A Procuradoria-Geral do Chile anunciou, na noite de quinta-feira (22), a prisão do suspeito de ser o autor do incêndio florestal que causou a maioria das 21 mortes no sul do país, onde bombeiros combatem as chamas desde o fim de semana.
As autoridades já haviam relatado a prisão, nos últimos quatro dias, de outros três suspeitos na região de Biobío, a mais atingida pelos incêndios, e na região de Araucanía.
Os incêndios também chegaram à região de Ñuble. O governo estima o número de afetados em 20 mil.
Por ordem da Procuradoria-Geral, a polícia prendeu um quarto homem “que acabou causando as 20 mortes até o momento” em Biobío, afirmou a procuradora regional Marcela Cartagena em coletiva de imprensa em Concepción, capital da região. A outra vítima morreu em Ñuble.
O detido é um chileno de 39 anos que será apresentado a um juiz nesta sexta-feira.

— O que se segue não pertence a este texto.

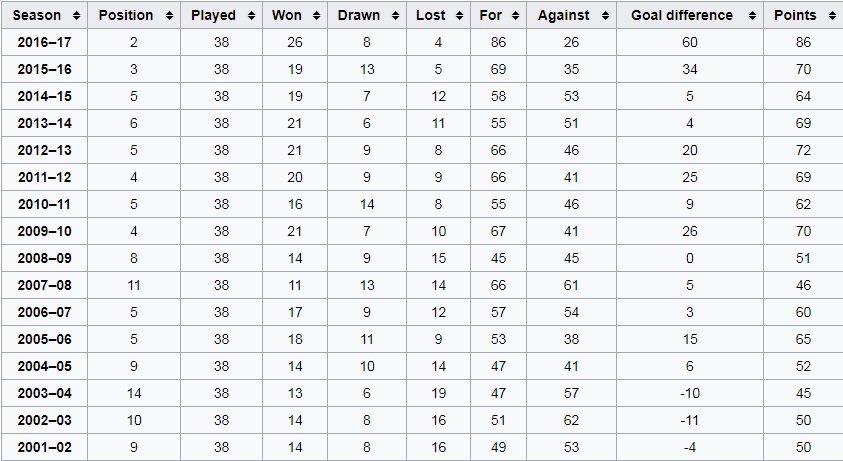Select Points value 72 in 2012–13 row

pyautogui.click(x=802, y=150)
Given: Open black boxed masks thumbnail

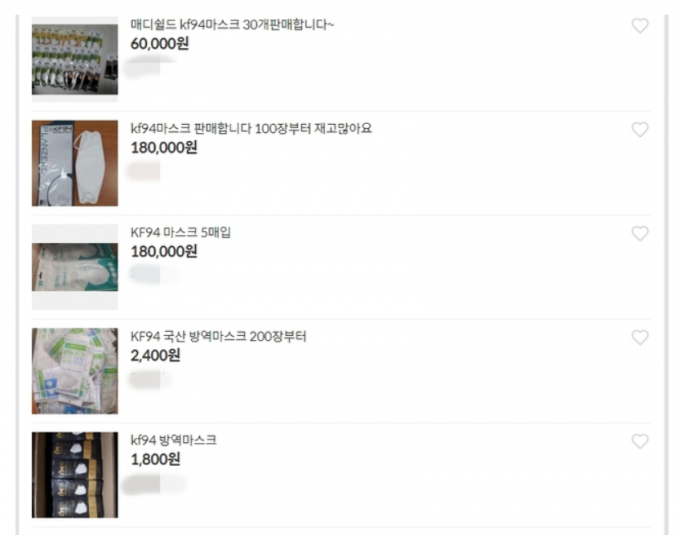Looking at the screenshot, I should (75, 475).
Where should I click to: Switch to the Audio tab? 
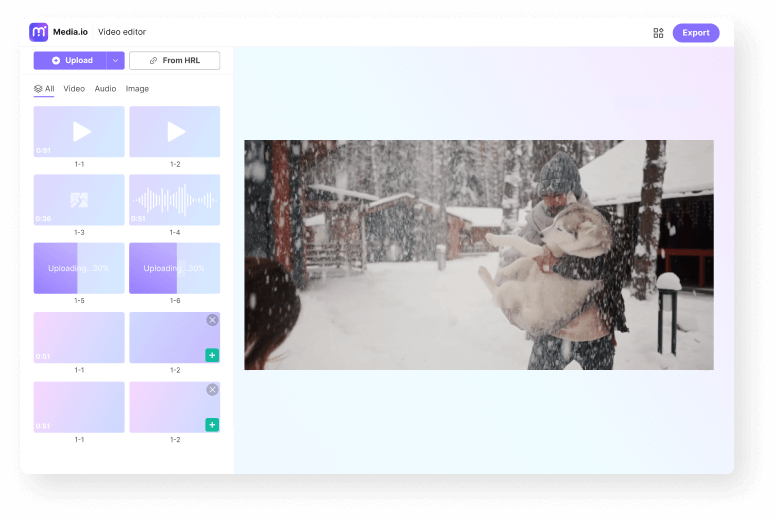point(105,89)
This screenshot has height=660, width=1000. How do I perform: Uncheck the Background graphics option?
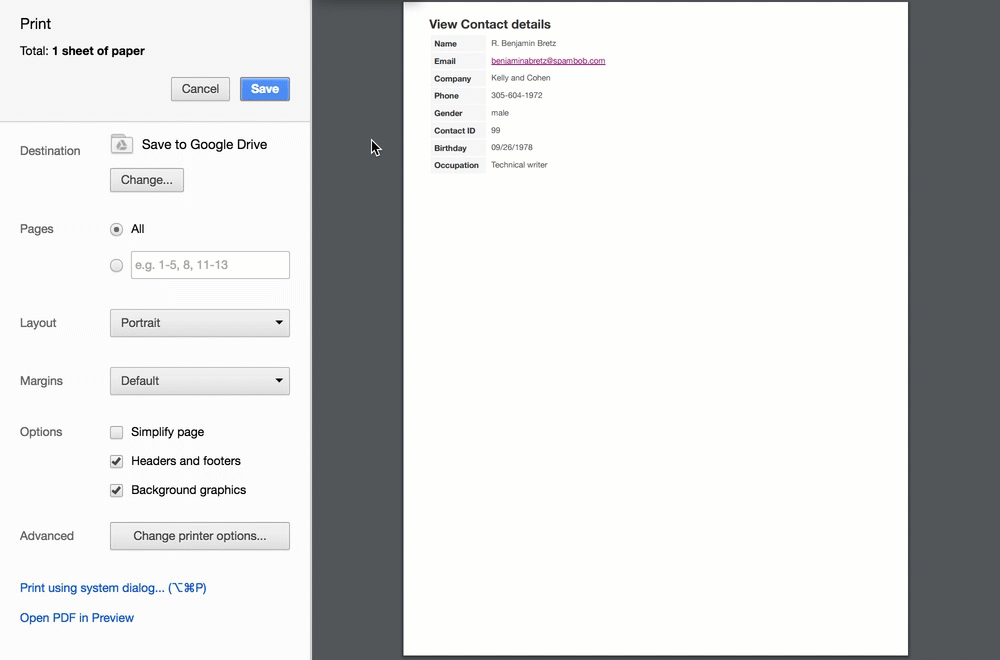(x=116, y=490)
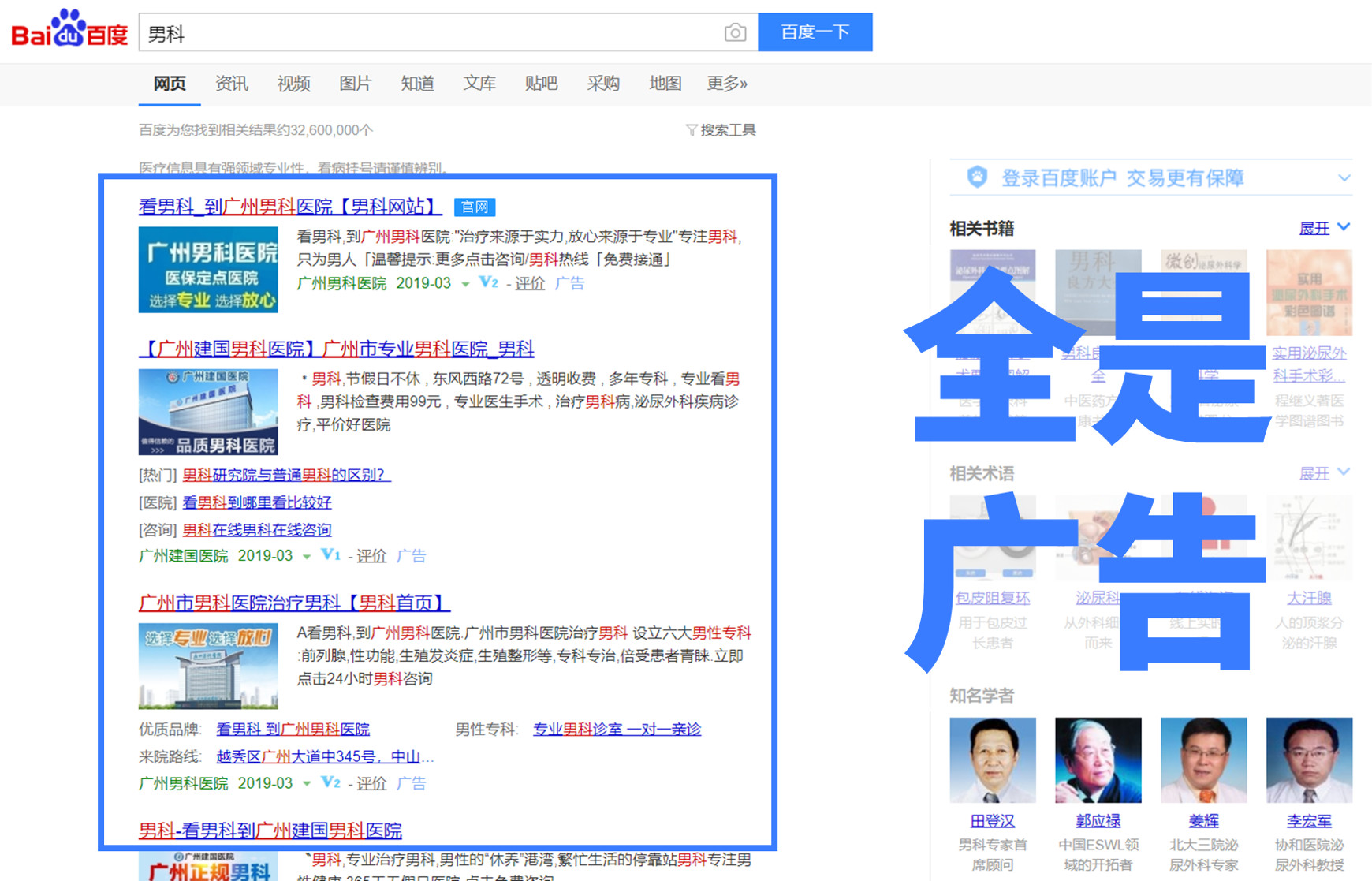Open scholar 田登汉 photo
This screenshot has width=1372, height=881.
[992, 760]
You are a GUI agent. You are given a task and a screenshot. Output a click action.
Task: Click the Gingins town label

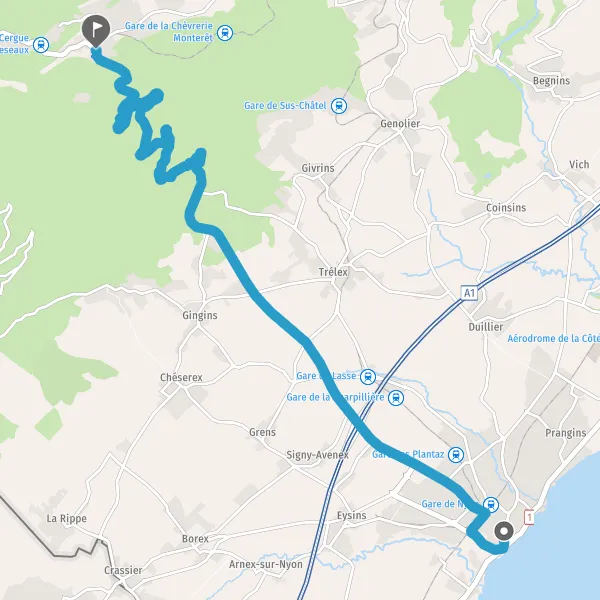click(200, 315)
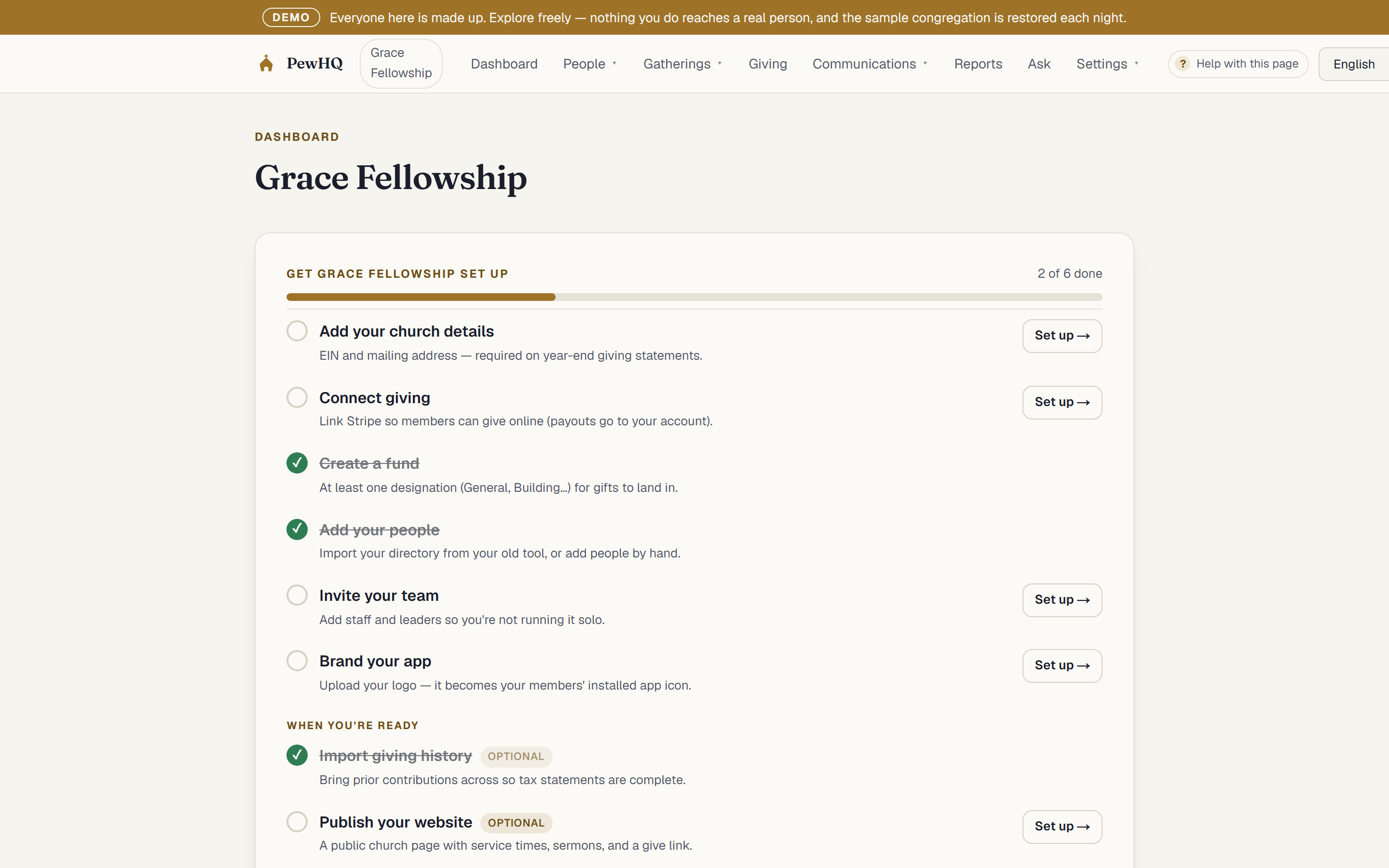Open the English language selector
The image size is (1389, 868).
[x=1353, y=64]
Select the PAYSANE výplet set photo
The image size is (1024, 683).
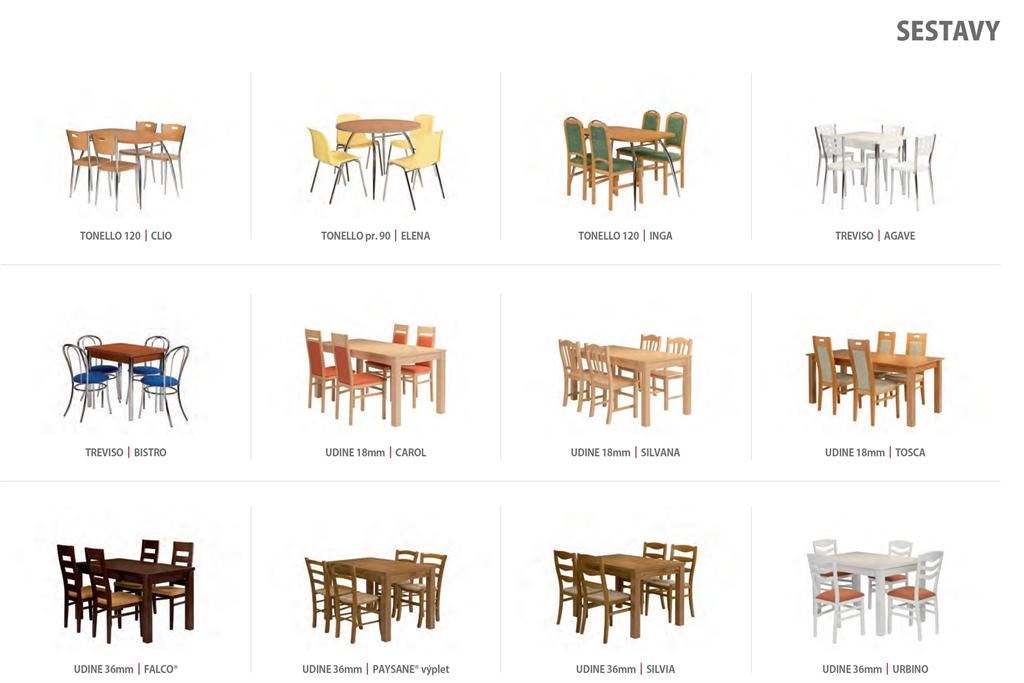[x=376, y=596]
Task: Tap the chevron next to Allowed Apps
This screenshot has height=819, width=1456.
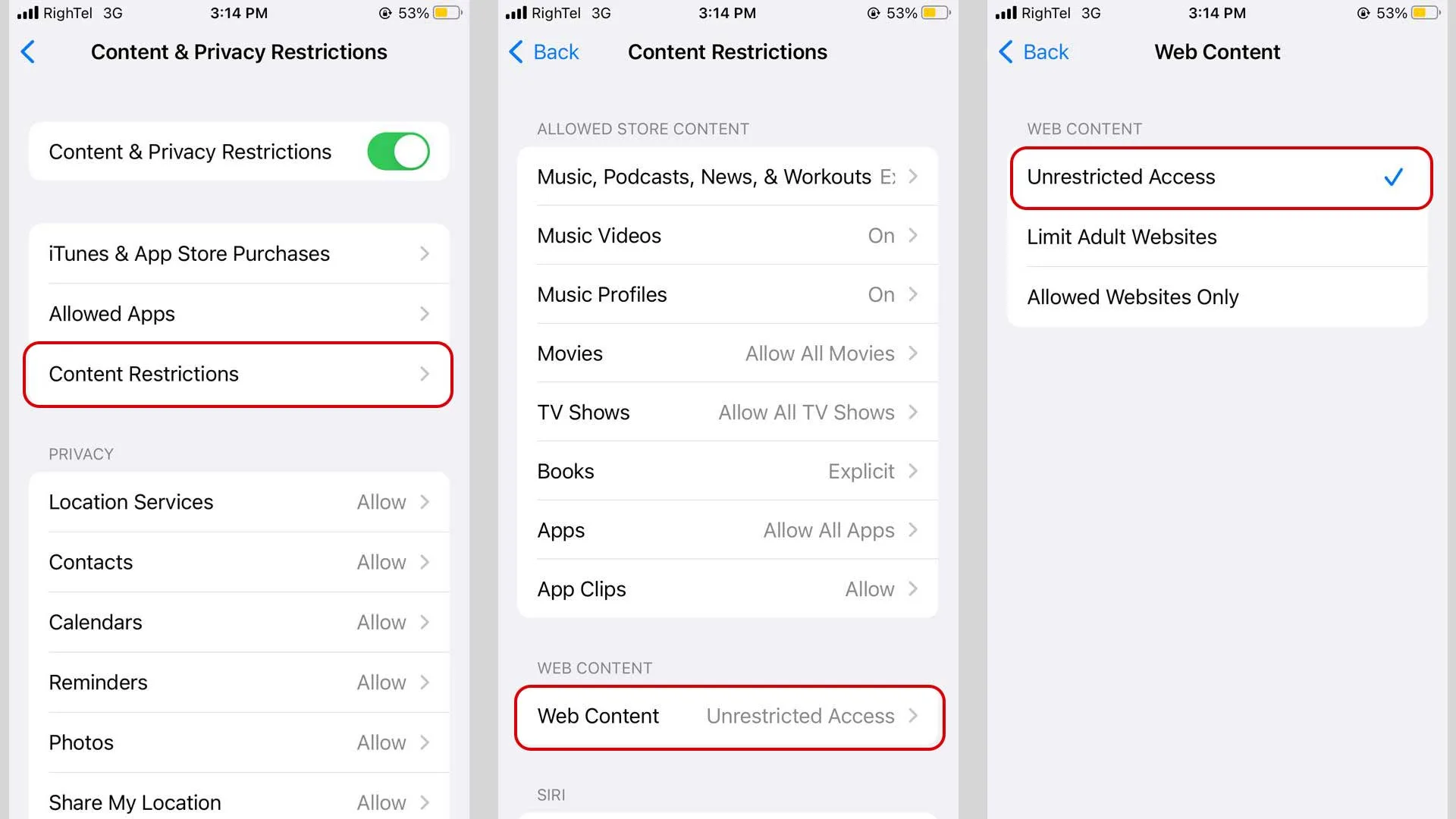Action: [x=425, y=313]
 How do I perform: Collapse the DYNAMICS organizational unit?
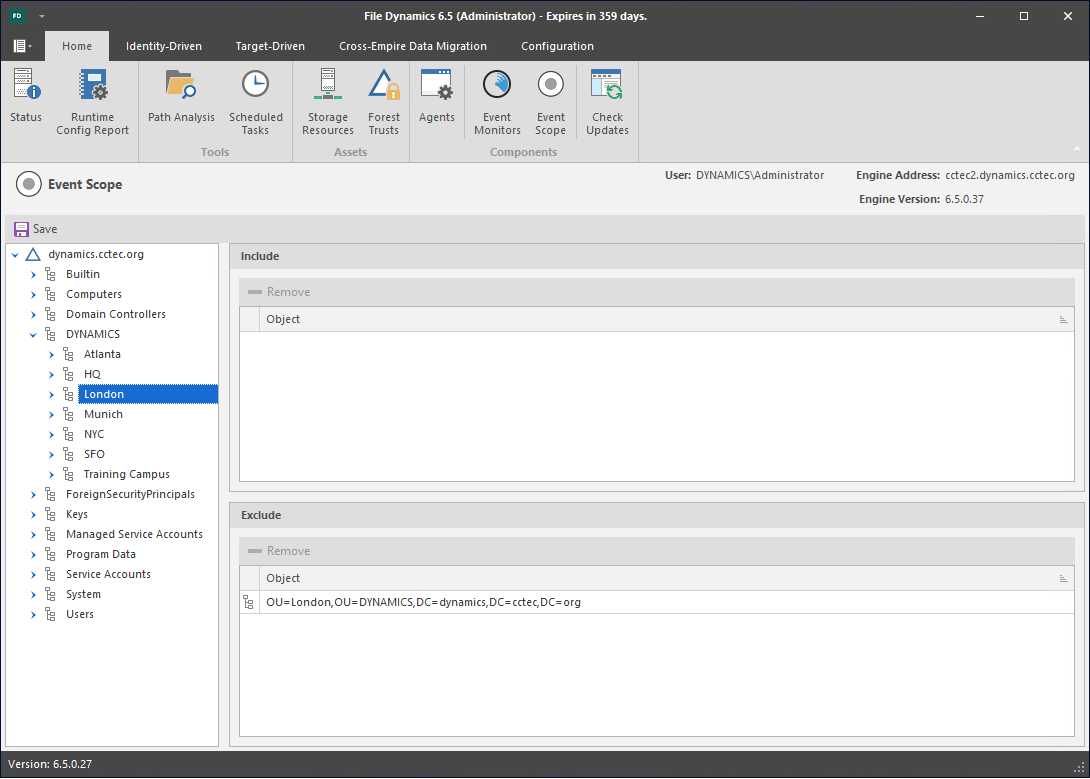coord(33,334)
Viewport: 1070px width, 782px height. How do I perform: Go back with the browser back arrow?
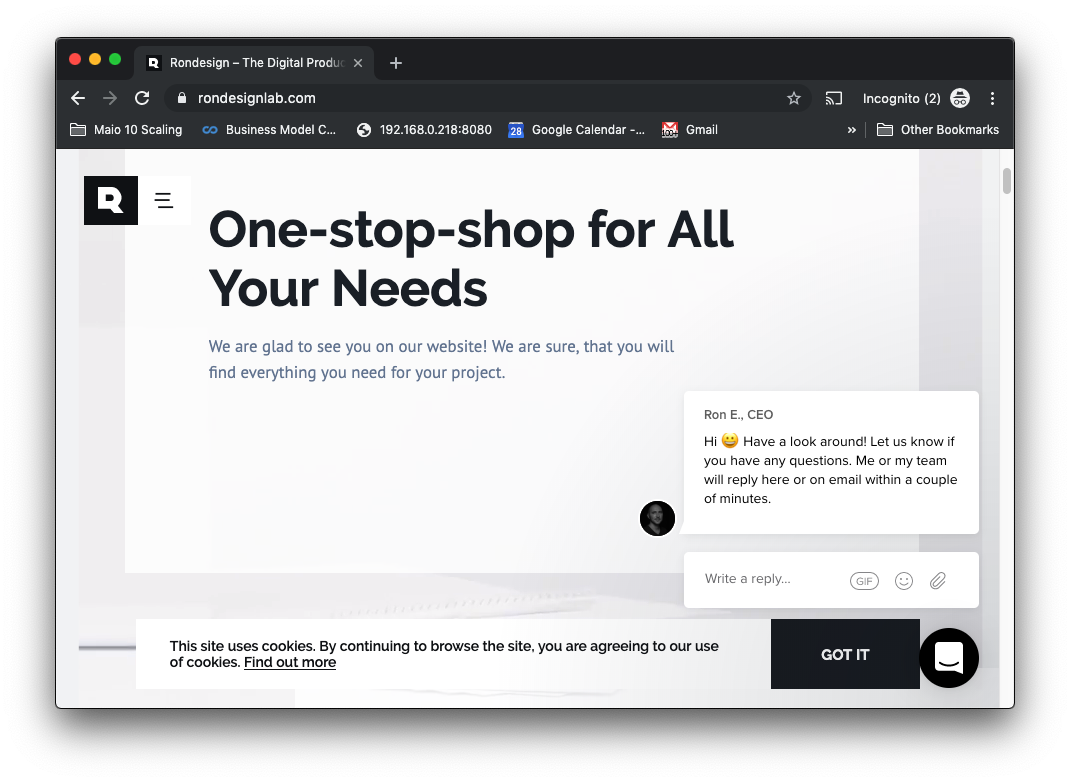[x=78, y=98]
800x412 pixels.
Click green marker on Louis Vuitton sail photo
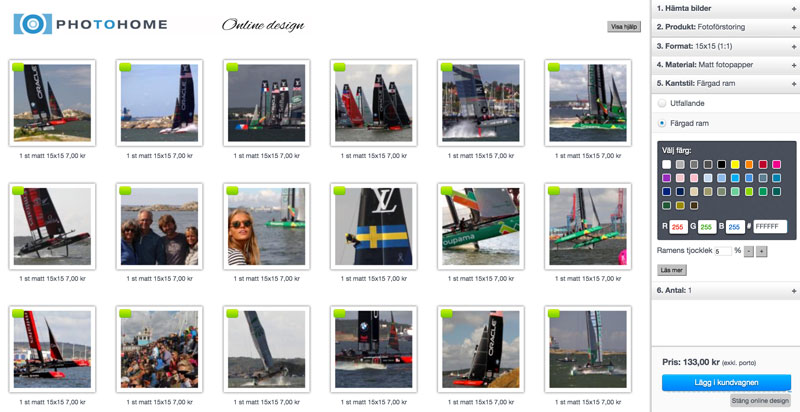[x=339, y=191]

A Procuradoria não especificou as acusações contra ele.
O homem possui “antecedentes criminais por agressão qualificada e violações da lei de propriedade intelectual”, afirmou Claudia Chamorro, inspetora da polícia civil de investigações, juntamente com a procuradora.
Segundo as autoridades, um dos detidos em conexão com os incêndios já foi liberado.
Os incêndios começaram no sábado e se espalharam rapidamente para áreas povoadas devido aos fortes ventos do intenso verão no sul do Chile.